Politicians choose their party for a couple of main reasons. One is basic ideology--are they basically liberal or conservative? But they also join for other reasons, like electability, regional expectations, family and friends, etc.

Back until the 80s, Texas always voted Democrat within the state, but there was a conservative and liberal side to the Democratic Party. The real elections were held during the primaries--the general election was just a formality. This helped the side in power to cheat, since the primaries were easier to rig than the general. As a random example--Ralph Yarborough, a populist liberal, ran for governor three times in the fifties against conservative Democrats. Twice he ran against the incumbent, Allan Shivers, a conservative Democrat. Polls showed he would win the third election, so Shivers stepped down, and the conservative Democrats ran the popular conservative senator Price Daniels. Historians largely agree that Yarborough got more votes, but the Democratic Party just declared that Daniels had won, and Yarborough had no recourse.

He got his revenge, though. He ran for the senate seat Daniels had vacated, and won, and served thirteen glorious populist years in the Senate.

But to ask whether some Democrats are really Republican isn't really a good question.
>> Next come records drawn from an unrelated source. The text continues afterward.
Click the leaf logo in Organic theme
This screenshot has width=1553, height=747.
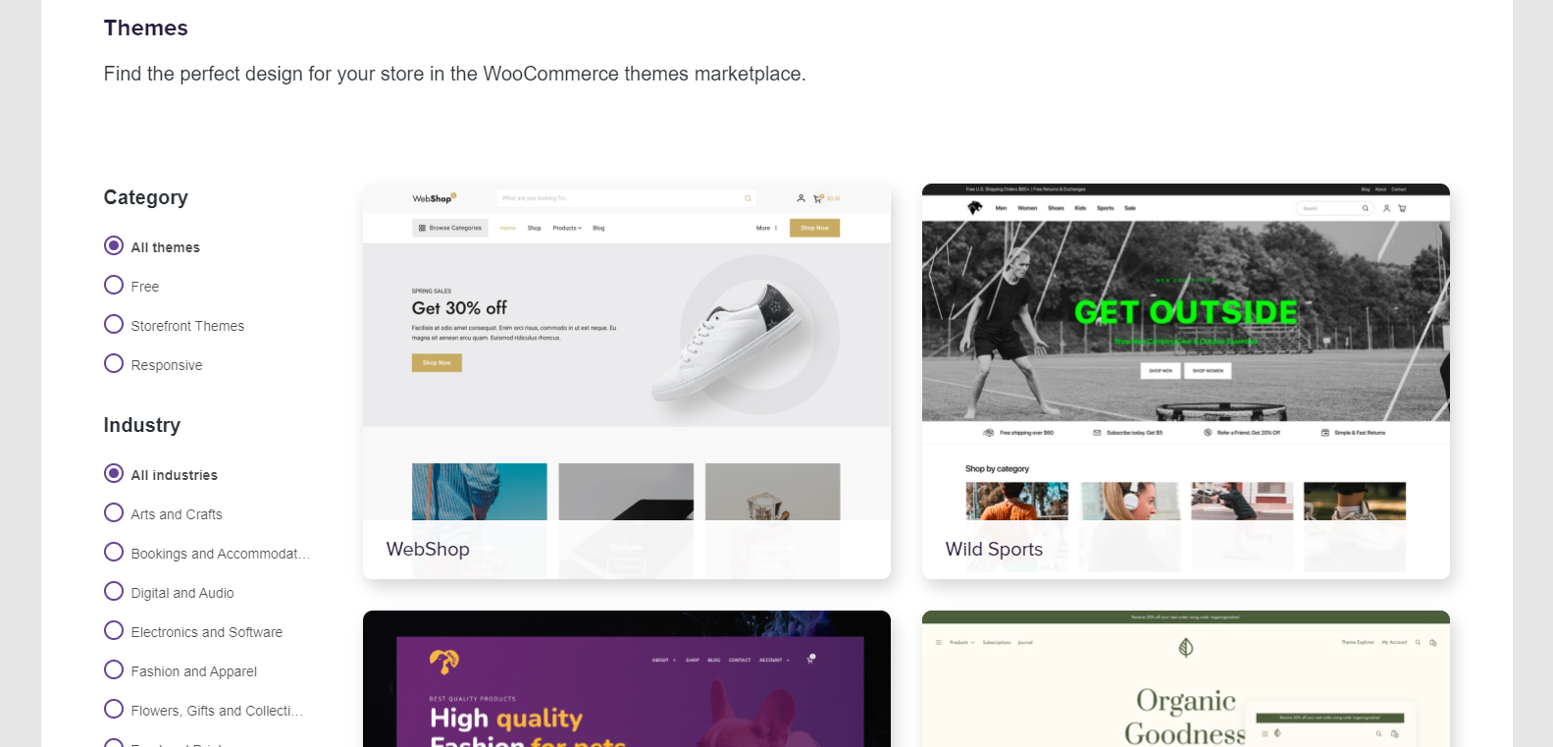[x=1186, y=647]
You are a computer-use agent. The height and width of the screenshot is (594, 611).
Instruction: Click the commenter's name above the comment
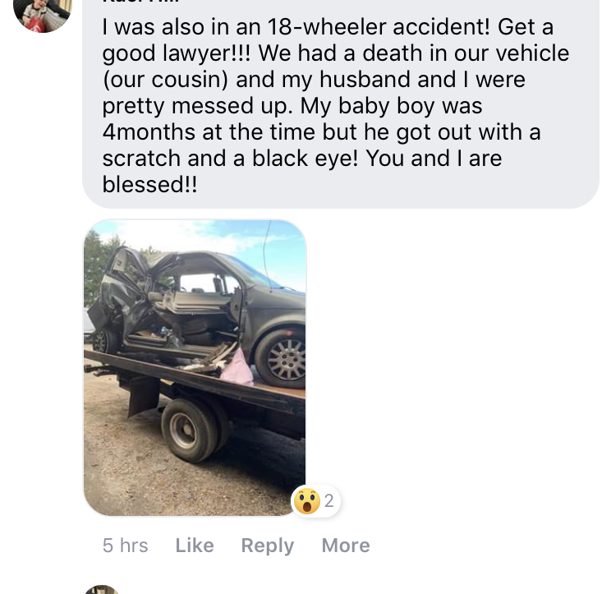[x=140, y=2]
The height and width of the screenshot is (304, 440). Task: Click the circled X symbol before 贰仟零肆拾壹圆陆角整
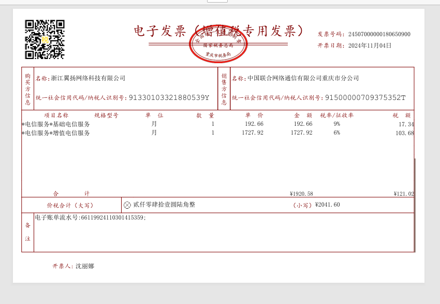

If they choose to run as Democrats, they are Democrats. They build the Democratic majority, which give the Democrats (conservative and liberal) control of Congress, which allows us to control what legislation is introduced. So they are helping the Democratic Party, even if they vote against it on many bills.

But certainly there are Democrats who vote with the Republicans many times. Even that is misleading, though. Many do so just because that's what their electorate requires them to do, and are personally liberal. Someone like Mary Landrieu in Louisiana, for instance, is a liberal, but she could not win if she ran as a liberal in the South. She sounds and acts like a conservative, but she chooses to be a Democrat, this giving the Democrats control of the Senate, thus letting us control the committees, and lead the Senate.

It's not so simple, is what I'm saying.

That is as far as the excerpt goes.